**WORK TO COMPLETE**
Could you transcribe every record below exactly as written, leaving out any pictures?

**RECORD EXCERPTS**
:::::

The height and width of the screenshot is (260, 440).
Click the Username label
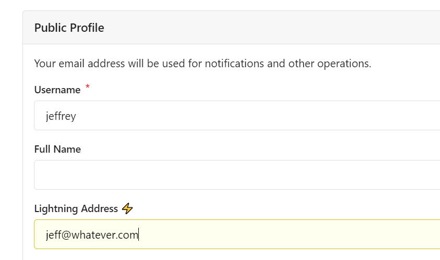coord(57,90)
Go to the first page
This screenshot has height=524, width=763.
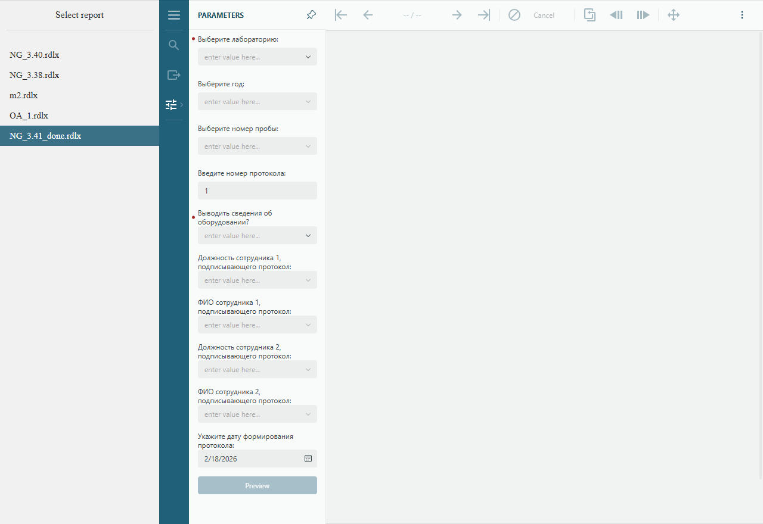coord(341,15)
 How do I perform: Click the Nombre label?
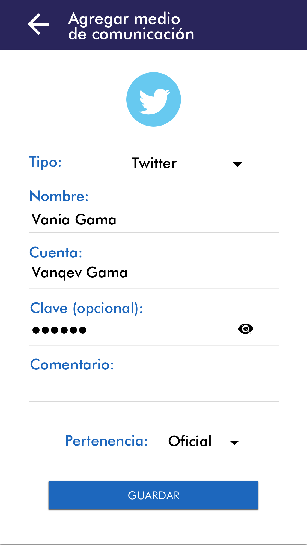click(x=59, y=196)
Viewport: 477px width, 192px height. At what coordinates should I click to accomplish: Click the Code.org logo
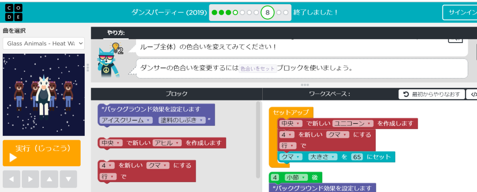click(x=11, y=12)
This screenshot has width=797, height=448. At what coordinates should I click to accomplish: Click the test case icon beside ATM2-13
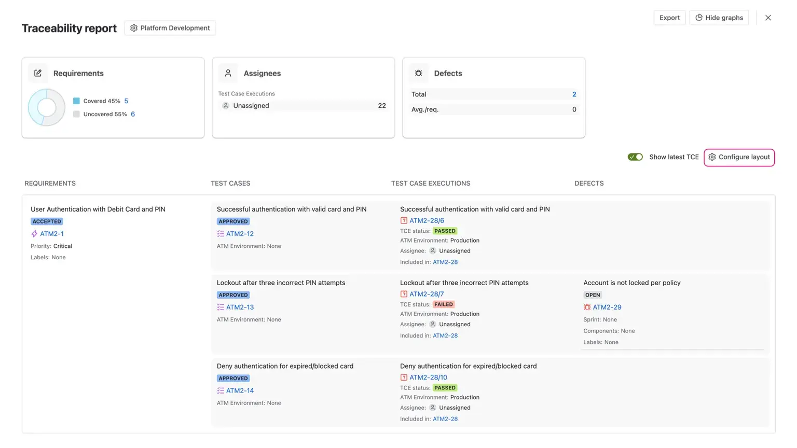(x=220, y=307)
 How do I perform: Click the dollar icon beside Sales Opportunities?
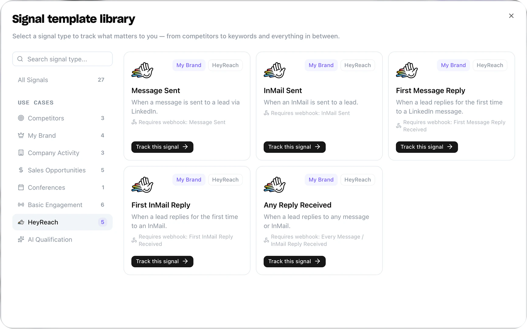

:::::

**RESPONSE**
The height and width of the screenshot is (260, 440).
Click the Username label
coord(57,90)
Go to the first page
This screenshot has height=524, width=763.
coord(341,15)
 How do I perform: Click the Nombre label?
click(x=59, y=196)
Viewport: 477px width, 192px height. At what coordinates should I click to accomplish: Click the Code.org logo
click(x=11, y=12)
This screenshot has width=797, height=448. At what coordinates should I click to accomplish: Click the test case icon beside ATM2-13
(x=220, y=307)
 How do I perform: Click the dollar icon beside Sales Opportunities?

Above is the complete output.